Responding to COVID-19: The Parliament of Trinidad and Tobago ramps up oversight during coronavirus pandemic

Parliament of Trinidad and Tobago Facebook; @ttparliament
Parliament of Trinidad and Tobago Facebook; @ttparliament

If, when, now – the three stages of ‘grief’ in parliamentary pandemic planning

Parliamentary oversight is central to democratic governance, and critical in a crisis. When governments around the world are granted emergency powers, parliamentary oversight ensures that public safety and human security are assured, at the same time as human rights are safeguarded. Trinidad and Tobago’s Parliament launched a public inquiry into the preparedness of public authorities to respond to a potential crisis in early February 2020, at a time when the country was gearing up for carnival and no COVID-19 cases had yet been confirmed on the islands. An interview with Keiba Jacob Mottley, Head of the Financial Scrutiny Unit, shows how the Parliament of Trinidad and Tobago has continued to effectively scrutinise the executive during the coronavirus pandemic, assuring high quality and accountable governance at a time of crisis.

Trinidad and Tobago is well-known for its carnival: approximately 50,000 people come together from all over the world for music, dancing and colourful regalia, on the Monday and Tuesday before Ash Wednesday[1] every year.

As the country was in the midst of the carnival celebrations, the Parliament added the coronavirus inquiry to its work programme to look carefully at the potential emerging threat of coronavirus. The first extraordinary public hearing of the Public Administration and Appropriations Committee (PAAC) took place on 5 February 2020, together with the Airport and Port Authorities, Ministry of Health, Ministry of Finance and Ministry of National Security. The inquiry looked at what planning might be needed, and what funds could be activated if the virus arrived in the country, as it was unclear at that point whether coronavirus would spread at a fast pace.

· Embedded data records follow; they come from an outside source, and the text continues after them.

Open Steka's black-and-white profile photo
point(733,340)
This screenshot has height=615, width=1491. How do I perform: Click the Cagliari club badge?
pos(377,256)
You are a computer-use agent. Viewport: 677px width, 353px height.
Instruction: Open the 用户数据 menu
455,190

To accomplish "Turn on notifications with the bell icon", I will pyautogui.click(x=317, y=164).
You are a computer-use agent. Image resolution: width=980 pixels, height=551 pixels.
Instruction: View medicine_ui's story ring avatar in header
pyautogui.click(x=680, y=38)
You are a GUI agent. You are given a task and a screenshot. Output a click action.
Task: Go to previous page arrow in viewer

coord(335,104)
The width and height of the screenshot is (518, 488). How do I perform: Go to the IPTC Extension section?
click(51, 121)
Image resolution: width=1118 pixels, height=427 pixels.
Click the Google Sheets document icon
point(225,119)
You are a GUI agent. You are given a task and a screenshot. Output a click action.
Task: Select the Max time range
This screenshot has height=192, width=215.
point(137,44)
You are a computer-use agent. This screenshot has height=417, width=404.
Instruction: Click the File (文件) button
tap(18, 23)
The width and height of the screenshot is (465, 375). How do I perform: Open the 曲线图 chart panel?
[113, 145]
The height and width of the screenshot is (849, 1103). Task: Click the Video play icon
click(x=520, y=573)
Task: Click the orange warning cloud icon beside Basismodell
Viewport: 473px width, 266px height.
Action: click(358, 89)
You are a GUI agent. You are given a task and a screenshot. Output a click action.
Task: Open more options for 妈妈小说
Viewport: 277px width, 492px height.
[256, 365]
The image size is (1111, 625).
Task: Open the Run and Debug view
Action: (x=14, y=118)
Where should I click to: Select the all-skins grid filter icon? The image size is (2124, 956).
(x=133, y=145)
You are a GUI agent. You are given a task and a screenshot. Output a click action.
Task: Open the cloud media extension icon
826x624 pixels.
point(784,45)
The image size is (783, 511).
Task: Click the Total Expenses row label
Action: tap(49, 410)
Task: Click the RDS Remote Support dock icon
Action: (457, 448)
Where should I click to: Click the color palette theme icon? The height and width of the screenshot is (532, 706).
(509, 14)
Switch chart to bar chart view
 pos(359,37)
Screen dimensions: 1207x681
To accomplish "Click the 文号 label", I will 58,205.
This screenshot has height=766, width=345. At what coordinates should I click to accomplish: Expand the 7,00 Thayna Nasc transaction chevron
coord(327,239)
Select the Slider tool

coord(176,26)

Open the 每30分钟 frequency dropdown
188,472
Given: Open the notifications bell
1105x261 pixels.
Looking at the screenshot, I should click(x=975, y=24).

The PAAC and its 10 members became the de facto pandemic oversight committee, with the composition of the committee allowing for representative scrutiny of government’s actions: the Chair of the Committee is the Speaker of the House, while the Vice-Chair, an opposition member, is a medical doctor and the Committee’s Champion for health related inquiries.[2]

At the second extraordinary PAAC meeting, which took place on 11 March 2020, the concerns were no longer framed in terms of ‘if’, but rather when would the first case be diagnosed and how would the government respond. The meeting was attended by 7 ministries  and departments (Health, Finance, National Security, Social Development and Family Services, Customs and Excise Division, Port Airport Authorities) responding to an array of questions on pandemic planning. On March 11, the day of the hearing, there were still no positive coronavirus cases confirmed in the country; but the next day, on March 12, the first COVID-19 patient was registered.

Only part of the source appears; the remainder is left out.